In his playing days, Lloyd felt the strength of the passing generations. Rohan Kanhai and Garry Sobers learned from Frank Worrell who, in turn, had taken good things from George Headley and Learie Constantine. The roots of the West Indian cricket family tree were deeper and stronger than those of all other cricket-playing nations, Lloyd writes. “My great hope is that today’s West Indian cricketers can somehow absorb that strength too.”

Salvation will require more than that, but is anyone ready to help to save West Indies cricket? Death of a Gentleman’s revelations about the ICC’s neglect of Test cricket struck a chord, with protests at The Oval last month. So Sam Collins asked Sports Minister Tracey Crouch if she would meet him to discuss concerns about the administration of a sport for which England must surely carry some responsibility. The letter from her office arrived only last week. She would not be able to schedule a meeting, it said.

City money trumps United in the appeal to China

In Manchester derby week, some early bragging rights for the blue half of town. The Chinese president Xi Jingping has turned down an invitation to visit Old Trafford – as part of the itinerary of his British visit this week – in favour of the Etihad Stadium. China’s relations with Abu Dhabi’s Sheikh Mansour evidently helped more than Sun Jihai’s six years in sky blue: Chinese trade with Abu Dhabi is expected to hit $16bn this year. But when you discover that football-mad Mr Xi was lobbied on United’s behalf by Lord Jim O’Neill you wonder whether – powerful an ally though the former Goldman Sachs head is – a man whose number was simply “7” is not engaged by United as an ambassador now that Sir Alex Ferguson has gone. Even Chinese presidents want to be at a David Beckham hang-out.

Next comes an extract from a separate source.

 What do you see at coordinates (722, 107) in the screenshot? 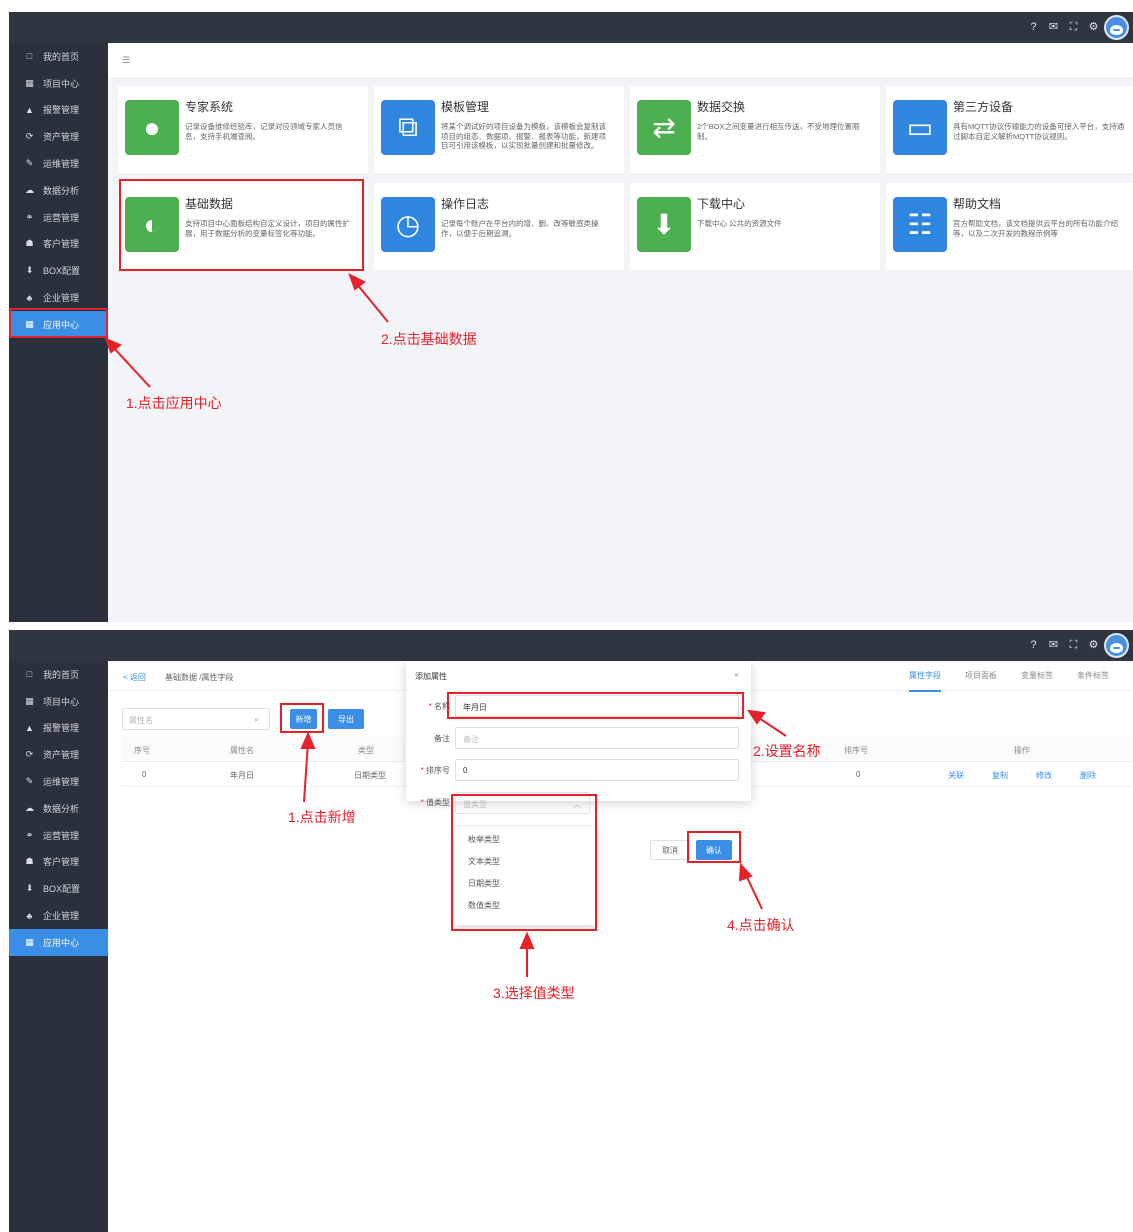
I see `card-title: 数据交换` at bounding box center [722, 107].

Hillsborough: the inquests and the sorrow continue

The image of Tony Bland in his grey Candy Liverpool kit. The story of how, though his heart was re-started on a football pitch, he died anyway. The quiet dignity of his family, who had asked the barrister representing them to thank Colin Flenley, the off-duty GP who tried to save their son, for all that he did, when he gave testimony on Friday. The Hillsborough inquests quietly go on, yielding up a multitude of sorrows every day.